This edited volume, which examines contemporary EU-China relations from the perspective of strategic narrative theory (SNT), appears at a time when the COVID-19 pandemic and great power competition are stimulating a lively debate on the EU’s position in global affairs. The editors –two of whom are co-responsible for formulating SNT– convincingly argue that a tour de force of how power and communication operate in this relationship may provide answers to those looking for new ways to narrate the EU’s relations with China. However, its execution raises questions about how SNT can (and should) be employed to generate policy advice.

The book’s eight chapters, written by junior and established scholars based in the EU and China, are clustered in two sections which correspond with the prescriptive and analytical aims set out by the editors. Perhaps inevitably given the the nature of edited volumes, engagement with SNT varies considerably between chapters.

The chapters by Miskimmon and O’Loughlin, Liu and Shi and Trigkas in the former section tend towards descriptive accounts with a focus on official statements, elite rhetoric and the development of China’s Belt and Road Initiative (BRI) in Europe. As there is no dearth of such accounts in the literature on the EU-China relationship or on the BRI [1, 2], their added value is confined to providing policy prescriptions. Miskimmon and O’Loughlin correctly identify the EU’s evolution from “value universalism” towards a more pragmatic narrative, and suggest it should proceed with a “building block narrative” in order to overcome its inherent weaknesses and build trust with China via issue-specific cooperation (p. 37).

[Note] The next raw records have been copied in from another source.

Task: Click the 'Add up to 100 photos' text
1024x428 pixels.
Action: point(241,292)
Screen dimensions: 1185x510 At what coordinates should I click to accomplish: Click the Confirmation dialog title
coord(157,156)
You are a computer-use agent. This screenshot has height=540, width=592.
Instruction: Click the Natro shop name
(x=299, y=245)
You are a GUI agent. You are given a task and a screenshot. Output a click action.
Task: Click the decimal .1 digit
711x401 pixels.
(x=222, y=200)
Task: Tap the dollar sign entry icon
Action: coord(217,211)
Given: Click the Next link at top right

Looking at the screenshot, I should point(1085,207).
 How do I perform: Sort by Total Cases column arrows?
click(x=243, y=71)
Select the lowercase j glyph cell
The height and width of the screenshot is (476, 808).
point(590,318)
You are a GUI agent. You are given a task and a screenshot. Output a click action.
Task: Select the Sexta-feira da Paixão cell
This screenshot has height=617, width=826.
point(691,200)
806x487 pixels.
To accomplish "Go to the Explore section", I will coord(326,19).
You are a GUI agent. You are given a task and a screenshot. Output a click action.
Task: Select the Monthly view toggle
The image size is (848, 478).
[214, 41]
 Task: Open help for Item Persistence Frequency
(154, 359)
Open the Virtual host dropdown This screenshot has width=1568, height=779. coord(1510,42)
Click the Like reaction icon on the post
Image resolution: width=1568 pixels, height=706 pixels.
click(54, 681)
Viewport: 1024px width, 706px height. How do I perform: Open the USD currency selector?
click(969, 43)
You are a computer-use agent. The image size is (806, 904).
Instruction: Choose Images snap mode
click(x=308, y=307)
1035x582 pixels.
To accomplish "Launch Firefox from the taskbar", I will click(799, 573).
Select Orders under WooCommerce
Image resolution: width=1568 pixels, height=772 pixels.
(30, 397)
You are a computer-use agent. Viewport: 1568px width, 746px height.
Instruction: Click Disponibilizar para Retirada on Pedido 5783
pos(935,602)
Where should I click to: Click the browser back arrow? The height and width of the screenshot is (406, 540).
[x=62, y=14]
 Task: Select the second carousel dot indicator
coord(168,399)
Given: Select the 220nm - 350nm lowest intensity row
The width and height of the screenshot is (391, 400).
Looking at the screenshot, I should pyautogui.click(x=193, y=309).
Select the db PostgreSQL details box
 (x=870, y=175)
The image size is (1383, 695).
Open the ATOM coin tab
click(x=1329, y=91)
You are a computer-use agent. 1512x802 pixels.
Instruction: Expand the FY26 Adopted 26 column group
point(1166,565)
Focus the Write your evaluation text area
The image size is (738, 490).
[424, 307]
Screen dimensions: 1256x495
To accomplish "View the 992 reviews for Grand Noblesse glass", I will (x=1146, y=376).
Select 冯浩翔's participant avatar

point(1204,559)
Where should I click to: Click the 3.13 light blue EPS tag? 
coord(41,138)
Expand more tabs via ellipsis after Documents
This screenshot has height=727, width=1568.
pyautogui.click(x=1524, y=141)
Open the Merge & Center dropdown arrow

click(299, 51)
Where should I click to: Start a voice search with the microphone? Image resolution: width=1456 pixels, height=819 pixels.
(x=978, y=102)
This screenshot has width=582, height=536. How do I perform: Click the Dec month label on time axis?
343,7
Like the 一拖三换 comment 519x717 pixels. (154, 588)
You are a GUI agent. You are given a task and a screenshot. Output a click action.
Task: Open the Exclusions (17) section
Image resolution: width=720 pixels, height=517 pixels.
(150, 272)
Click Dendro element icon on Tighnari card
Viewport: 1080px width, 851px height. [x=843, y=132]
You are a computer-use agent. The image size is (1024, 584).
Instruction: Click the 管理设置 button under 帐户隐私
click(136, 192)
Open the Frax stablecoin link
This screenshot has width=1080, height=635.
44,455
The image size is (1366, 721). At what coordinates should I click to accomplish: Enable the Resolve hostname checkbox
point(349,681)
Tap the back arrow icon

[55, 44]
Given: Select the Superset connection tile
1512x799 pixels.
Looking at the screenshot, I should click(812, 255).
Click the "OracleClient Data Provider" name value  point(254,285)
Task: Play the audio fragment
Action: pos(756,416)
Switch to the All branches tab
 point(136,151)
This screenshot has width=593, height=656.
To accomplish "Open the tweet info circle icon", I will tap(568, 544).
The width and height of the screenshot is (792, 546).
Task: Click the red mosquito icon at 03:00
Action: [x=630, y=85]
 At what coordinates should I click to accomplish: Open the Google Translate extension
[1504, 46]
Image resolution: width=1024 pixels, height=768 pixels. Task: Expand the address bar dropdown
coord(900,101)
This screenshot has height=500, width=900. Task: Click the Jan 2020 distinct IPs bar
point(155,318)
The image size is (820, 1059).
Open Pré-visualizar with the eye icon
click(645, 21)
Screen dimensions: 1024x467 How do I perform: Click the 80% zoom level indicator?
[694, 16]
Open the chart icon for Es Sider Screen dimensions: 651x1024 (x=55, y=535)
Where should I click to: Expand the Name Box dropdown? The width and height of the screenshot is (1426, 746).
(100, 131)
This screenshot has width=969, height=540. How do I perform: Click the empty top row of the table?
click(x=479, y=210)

Shi and Trigkas are less convincing in their attempt to “reconstruct perceptions […] to ‘nudge’ the EU-China strategic community towards a positive-sum BRI narrative” (p. 70–71), painting in broad essayistic strokes which often fail to discriminate between explanation and prescription.

While generally sympathetic to book’s project, the chapters of the analytical section complicate the delivery of its main argument at an empirical and methodological level. The contributions by Ma, Li, and Feng and Huang each evince a different dimension of a cognitive chasm which separates (elite) interpretation of the relationship and the BRI in Europe and China. Feng and Huang, both affiliated with CICIR, provide a rare account of how Chinese elites’ understanding of the EU has evolved since the financial crisis. By showing how the narratives of ‘saving Europe from financial disaster’ and the BRI were largely ignored in the EU, it points to a dynamic of structurally informed misrecognition which also features prominently in my own fieldwork. Ma likewise posits that the relationship is hindered by the inability of the respective sides to cognitively remove themselves from their “own institution and historical experiences” (p. 111). Finally, Li’s analysis of German, British and French media points to deep-seated and stable anxieties about China’s growing role in European affairs (see also [3]).

The friction between the two sections at the empirical level draws out the problematic tendency to apply SNT at the level of state or policy rhetoric, and avoid comparatively messy but equally relevant sites of narrative reception [5]. Given the prescriptive aim of the book, doubt is cast on SNT’s utility for generating practicable and ethically sound policy advice.

Despite not featuring prominently in the book’s main argument, the remaining contributions by Keuleers and Van Noort illustrate the continued promise of SNT as a conceptual site for inter-methodological dialogue [4]. Van Noort should be commended for bringing SNT into dialogue with Steele’s reading of ontological security, and the development of a visual analysis of BRI communication. Keuleers’ Q methodology-assisted analysis of how South African students interpret Chinese and EU narratives and weave constitutive components into individually differentiated bricolages raises the bar for studies on narrative reception. Considering the editors’ own admission that theoretical and methodological obstacles remain for using SNT to “illuminate the substance of EU-China relations” (p. 9), it may be prudent to ground its prescriptive potentiality in the creativity it elicits.

The volume is likely to be of interest to scholars exploring approaches to SNT and may thus stimulate a broader discussion on how it may illuminate, from above as well as below, key relationships in global politics.